Euler found out that Euler's number was the basis of the natural logarithm. He started with this equation for infinitely small numbers $w$:
For $a>1$:
$$a^w=1+kw$$ $w$=infinitely small numbers
$a$=base
From $a^w=1+kw$ to this: $${a}^{jw}={(1+kw)}^{j}$$ $${a}^{jw}={(1+kw)}^{j}=1+\frac{j}{1}kw+\frac{j(j-1)}{1*2}{k}^{2}{w}^{2}+\frac{j(j-1)(j-2)}{1*2*3}{k}^{3}{w}^{3}+...$$ Then he replaced $j$ with $\frac{z}{w}$: $$j=\frac{z}{w}$$ $z$ is any finite number, $ω$ is an infinitely small number and $j$ is an infinitely large number.

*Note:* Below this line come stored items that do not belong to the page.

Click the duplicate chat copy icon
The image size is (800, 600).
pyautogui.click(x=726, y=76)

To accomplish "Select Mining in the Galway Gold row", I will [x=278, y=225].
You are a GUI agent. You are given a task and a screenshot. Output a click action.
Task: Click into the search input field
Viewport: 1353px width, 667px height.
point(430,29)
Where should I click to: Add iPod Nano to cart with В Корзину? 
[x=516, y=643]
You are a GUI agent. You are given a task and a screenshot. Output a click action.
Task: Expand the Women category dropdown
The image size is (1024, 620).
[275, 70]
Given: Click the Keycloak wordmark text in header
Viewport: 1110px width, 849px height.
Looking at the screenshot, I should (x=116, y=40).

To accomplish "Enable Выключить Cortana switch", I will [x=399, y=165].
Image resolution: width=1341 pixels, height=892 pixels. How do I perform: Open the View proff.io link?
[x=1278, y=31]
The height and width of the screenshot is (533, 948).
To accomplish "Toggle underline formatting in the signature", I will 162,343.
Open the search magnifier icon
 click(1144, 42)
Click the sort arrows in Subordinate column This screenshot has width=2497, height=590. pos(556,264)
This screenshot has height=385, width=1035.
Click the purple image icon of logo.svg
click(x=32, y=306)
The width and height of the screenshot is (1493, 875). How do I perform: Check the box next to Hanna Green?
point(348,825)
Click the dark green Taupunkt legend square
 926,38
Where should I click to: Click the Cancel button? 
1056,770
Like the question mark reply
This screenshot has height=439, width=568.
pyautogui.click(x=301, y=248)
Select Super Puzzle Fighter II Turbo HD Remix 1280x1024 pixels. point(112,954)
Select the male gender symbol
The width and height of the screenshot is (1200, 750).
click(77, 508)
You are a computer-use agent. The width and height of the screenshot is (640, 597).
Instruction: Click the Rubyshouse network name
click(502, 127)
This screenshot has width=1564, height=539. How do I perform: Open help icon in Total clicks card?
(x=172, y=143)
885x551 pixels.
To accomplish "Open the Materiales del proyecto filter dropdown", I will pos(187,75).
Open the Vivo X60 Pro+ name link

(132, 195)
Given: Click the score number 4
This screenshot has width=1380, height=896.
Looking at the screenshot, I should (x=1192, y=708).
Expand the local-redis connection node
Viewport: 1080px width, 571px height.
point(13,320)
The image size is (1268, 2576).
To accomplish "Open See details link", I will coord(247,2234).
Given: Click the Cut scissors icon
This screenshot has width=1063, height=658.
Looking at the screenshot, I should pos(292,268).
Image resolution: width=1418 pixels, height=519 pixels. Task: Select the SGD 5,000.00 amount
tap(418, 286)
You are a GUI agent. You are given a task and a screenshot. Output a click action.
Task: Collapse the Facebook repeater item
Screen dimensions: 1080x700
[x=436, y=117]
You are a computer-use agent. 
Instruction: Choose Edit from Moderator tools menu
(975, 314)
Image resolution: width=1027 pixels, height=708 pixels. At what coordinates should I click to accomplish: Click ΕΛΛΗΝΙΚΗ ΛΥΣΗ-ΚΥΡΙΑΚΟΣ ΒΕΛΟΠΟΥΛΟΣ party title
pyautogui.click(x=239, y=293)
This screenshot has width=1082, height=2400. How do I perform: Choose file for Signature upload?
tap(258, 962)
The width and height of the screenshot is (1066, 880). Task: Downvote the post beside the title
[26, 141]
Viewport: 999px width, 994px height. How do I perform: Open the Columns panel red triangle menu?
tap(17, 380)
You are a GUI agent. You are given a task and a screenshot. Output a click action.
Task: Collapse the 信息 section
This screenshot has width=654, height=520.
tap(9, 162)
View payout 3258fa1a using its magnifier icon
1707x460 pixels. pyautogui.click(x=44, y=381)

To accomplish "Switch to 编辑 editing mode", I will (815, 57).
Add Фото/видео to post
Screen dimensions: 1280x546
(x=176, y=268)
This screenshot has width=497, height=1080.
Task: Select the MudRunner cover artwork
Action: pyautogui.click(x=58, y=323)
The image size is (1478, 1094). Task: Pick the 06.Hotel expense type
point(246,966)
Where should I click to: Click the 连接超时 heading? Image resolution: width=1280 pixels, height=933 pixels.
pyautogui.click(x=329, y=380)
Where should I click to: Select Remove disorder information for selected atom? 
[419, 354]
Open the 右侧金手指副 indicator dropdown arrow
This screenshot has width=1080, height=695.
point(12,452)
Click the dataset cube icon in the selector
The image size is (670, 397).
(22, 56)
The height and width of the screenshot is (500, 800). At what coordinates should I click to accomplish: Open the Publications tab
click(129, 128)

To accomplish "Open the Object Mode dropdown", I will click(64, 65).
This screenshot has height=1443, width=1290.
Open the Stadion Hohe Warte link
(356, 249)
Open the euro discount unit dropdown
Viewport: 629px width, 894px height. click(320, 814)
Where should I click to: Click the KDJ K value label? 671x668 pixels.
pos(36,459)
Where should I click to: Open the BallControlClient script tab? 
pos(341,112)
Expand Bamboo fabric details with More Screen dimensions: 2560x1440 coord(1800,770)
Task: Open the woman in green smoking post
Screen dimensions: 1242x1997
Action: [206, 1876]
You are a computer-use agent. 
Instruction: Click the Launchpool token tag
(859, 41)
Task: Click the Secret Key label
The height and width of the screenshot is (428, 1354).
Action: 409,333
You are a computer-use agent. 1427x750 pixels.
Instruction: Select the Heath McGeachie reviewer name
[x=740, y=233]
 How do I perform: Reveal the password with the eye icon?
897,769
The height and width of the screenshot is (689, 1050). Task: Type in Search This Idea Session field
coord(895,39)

Then he replaced $w$ with $\frac{z}{j}$: $${a}^{z}={a}^{jw}={(1+k*\frac{z}{j})}^{j}=1+\frac{j}{1}k*\frac{z}{j}+\frac{j(j-1)}{1*2}{k}^{2}{(\frac{z}{j})}^{2}+\frac{j(j-1)(j-2)}{1*2*3}{k}^{3}{(\frac{z}{j})}^{3}+...$$ Since $j$ is infinitely large, you will get this: $${a}^{z}=1+\frac{kz}{1}+\frac{{k}^{2}{z}^{2}}{1*2}+\frac{{k}^{3}{z}^{3}}{1*2*3}+...$$
Then you replace $z$ and $k$ with $1$ to get the base of natural logarithm: $${a}=1+\frac{1}{1}+\frac{1}{1*2}+\frac{1}{1*2*3}+...$$ My question is, why did Euler replace $k$ and $z$ with $1$ to get the base of natural logarithm? He had made also a series for $$\log{1+x}=\frac{1}{k}(\frac{x}{1}-\frac{{x}^{2}}{2}+\frac{{x}^{3}}{3}-\frac{{x}^{4}}{4}+...)$$ You can see that here in this link from page 23 to 25. Here is the link
I don't claim to really understand Euler's calculation, but here's my take on it. Obviously, to compute $a$ for $a^z,$ you set $z=1,$ so the only question is why Euler sets $k=1.$ The equation $$a^w=1+kw$$ for infinitesimal $w$ means, in standard terminology, $$k= {da^w\over dw}|_{w=0}=\ln a$$ so if $a$ is the base of natural logarithms, $k=1.$
EDIT
What I mean to say is that $a^w=1+kw$ is the same as $$k={a^w-1\over w}$$ for infinitesimal $w$ and this means that $k$ is the derivative of $a^w$ (as a function of $w$) at $w=0$. Now if $a=e,$ we must have $k=1$. I haven't read Euler's calculation, but you say that he was determining the base for natural logarithms, and I take that to mean the number $a$ such that $\ln a = 1.$